Are non-supersymmetric GUTs ruled out due to lack of precise gauge coupling unification? Does there exist any good proposal on how the gauge coupling unification can be fixed in non-supersymmetric GUTs? If not, can we assert that non-supersymmetric GUTs have been experimentally ruled out? Of course, I'm referring to the category of GUTs not already ruled out by proton decay rate.
P.S. Somehow people take this issue as evidence for supersymmetry, but not as a death blow to non-supersymmetric GUTs. Why is it the case? Is there a simple fix?

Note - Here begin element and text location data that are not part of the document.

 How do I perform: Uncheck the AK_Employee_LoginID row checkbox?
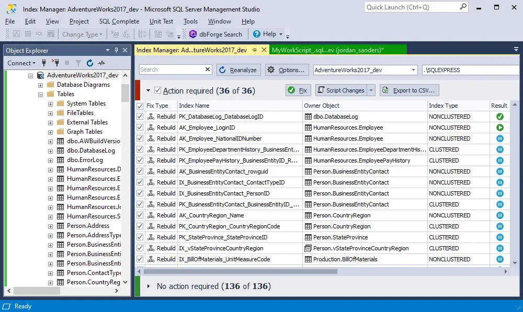[x=140, y=128]
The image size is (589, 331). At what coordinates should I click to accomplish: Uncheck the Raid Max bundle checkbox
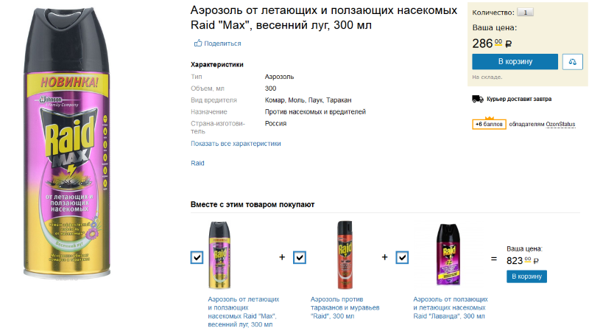coord(197,257)
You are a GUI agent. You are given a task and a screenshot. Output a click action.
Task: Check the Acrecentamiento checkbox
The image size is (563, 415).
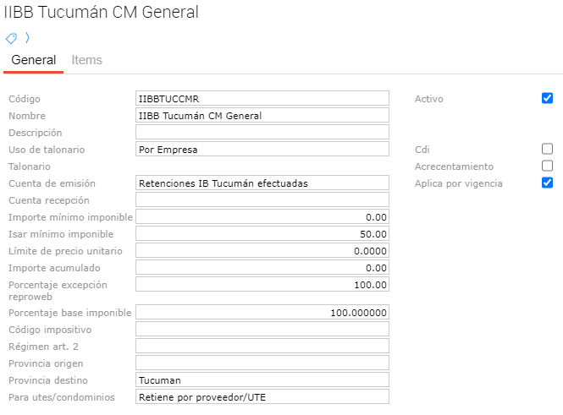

 A: There is the possibility to have particles at an intermediate scale which correct this dilemma, but this is not very appealing since the new scale is essentially a free parameter which takes away the cool GUT prediction for the strong coupling. Another alternative to supersymmetry is having other additional light particles at the TeV scale in the correct amount (for example four weak scalar doublets or something like that has been discussed before) which can very much improve the precision of unification in nonsupersymmetric models, and since there is more or less only a discrete parameter (the number of light new fields) it kind of is predictive and falsifiable, since those fields should in principle be observable.
I suppose the main reason why many people are scared away from such ideas is that one explicitely introduces new physics at the gut scale without solving the higgs hierarchy  problem. That means that at the GUT scale, you really do have one parameter in your theory that has to be tuned to many digits precision in order to get a small electroweak scale.